Said Nursi, Şeyh Said'e fetva ile karşı çıktı

Said Nursi, Şeyh Said'e fetva ile karşı çıktı

Şeyh Said hareketenin dini refleks olduğunu vurgulayan Aktay, Said Nursi'nin de karşı duruşunun din referanslı olduğunu söyledi

Risale Haber-Haber Merkezi

Yeni Şafak yazarı Yasin Aktay, ilk bölücülüğü yapanların Cumhuriyet'in kuruluşunda olduğunu belirterek, "Cumhuriyet'in kuruluşundan hemen sonra, beraber yürütülmüş bir kurtuluş savaşı ve beraber kurulmuş bir devlette herkesin katkısını bir kenara koyup, bu toprakların tarihinde hiç olmamış şekilde devlete ve ülkeye etnik-milliyetçi bir kimlik atfedenler olmuştur. Bunu 'Türkler yaptı' diyemiyorum, çünkü ortaya konulan yeni devlet projesi tarihte olmamış bir 'Türklüğü' uydurmayı da kapsıyordu. Tarihte varolan şekliyle Türklük sadece bir isim olarak kullanıldı, onun tarih içinde gelişmiş diline, örfüne, dinine, geleneklerine müdahale edilerek yeniden inşa edildi ve inşa edilen bu şekle herkesin 'eşit bir biçimde' uyması istendi" dedi.

TC'nin eşitlikten anladığı herkesin aynı şekilde asimile edilmesi olduğuna dikkat çeken Aktay, istiklal mahkemelerinde onbinlerce Türkün idam edildiğini katliamlara uğradığını anlattı.

Şeyh Said hareketenin Kürtlük adına değil dini refleks olduğunu vurgulayan Aktay, Said Nursi'nin de karşı duruşunun din referanslı olduğunu söyledi: "Türk ulus devleti projeksiyonu böyece bu dönemde bölücülüğün ilk adımını oluşturdu.
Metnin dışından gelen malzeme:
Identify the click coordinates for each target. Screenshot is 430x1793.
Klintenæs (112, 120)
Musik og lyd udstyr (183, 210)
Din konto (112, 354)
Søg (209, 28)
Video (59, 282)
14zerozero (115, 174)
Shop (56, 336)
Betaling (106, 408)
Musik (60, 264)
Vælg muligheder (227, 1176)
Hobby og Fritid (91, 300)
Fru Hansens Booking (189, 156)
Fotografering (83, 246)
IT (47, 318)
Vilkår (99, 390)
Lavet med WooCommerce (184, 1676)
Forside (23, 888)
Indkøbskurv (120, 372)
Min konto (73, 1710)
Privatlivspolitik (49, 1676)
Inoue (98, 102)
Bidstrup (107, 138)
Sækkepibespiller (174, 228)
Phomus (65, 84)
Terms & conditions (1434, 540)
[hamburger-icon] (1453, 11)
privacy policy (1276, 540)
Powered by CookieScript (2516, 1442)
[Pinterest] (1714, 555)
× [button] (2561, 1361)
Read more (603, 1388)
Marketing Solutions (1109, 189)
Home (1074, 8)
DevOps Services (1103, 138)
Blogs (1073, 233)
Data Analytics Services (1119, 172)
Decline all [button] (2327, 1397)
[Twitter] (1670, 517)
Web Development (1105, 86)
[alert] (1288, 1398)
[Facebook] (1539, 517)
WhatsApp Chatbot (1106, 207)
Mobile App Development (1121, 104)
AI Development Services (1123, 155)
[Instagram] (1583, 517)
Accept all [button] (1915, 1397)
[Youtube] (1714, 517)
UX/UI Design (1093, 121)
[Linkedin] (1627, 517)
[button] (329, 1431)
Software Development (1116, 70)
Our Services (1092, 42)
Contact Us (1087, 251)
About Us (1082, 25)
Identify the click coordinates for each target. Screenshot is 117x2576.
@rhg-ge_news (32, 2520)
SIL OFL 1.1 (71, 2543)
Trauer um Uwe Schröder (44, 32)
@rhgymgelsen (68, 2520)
Hilafetin kaldırılması ve 'Osmanlı' gibi hiç bir etnik vurgusu olmayan kuşatıcı devlet kimliğinden 'Laik Türk Devleti' kimliğine yapılan geçiş, bu topraklarda çok azı dışında hiç kimseyi kuşatamayacak, herkesi yaralayacak şekilde yapıldı. Halifeliğin varlığı ve devlet tarafından temsili böyle bir bölücülüğe ve dışlamaya imkan vermiyordu. O yüzden Halifeliğin kaldırılmasına karşı Şeyh Said'in 'aramızdaki bağ din ve hilafet bağıydı, onlar kalktığında bizi birarada tutacak ne kalıyor?' şeklindeki sorusu Kürtlük adına bir ayaklanma değil, bu bağa kast etmenin bir cezayı hak eden bir cürüm olduğuna dair bir fetva olarak da algılanmıştır. Hilafet Müslüman ümmetin somutlaşmış halini temsil ediyordu ve onu kaldırmak bu bütüncül varlığa karşı bir saldırı olarak algılandı. Şeyh Said'in isyanı bu açıdan ayrılıkçı bir hareket değil, aksine Müslümanların bütünlüğüne kast eden ayrılıkçı bir siyasete karşı bir refleks olarak karşılık buldu.

Şeyh Said'in bu isyanı başlatırken de referansı dindi ve bir fetvaydı. Ona karşı çıkan, hareketine destek vermeyen Said Nursi'ninki de başka bir fetvaydı."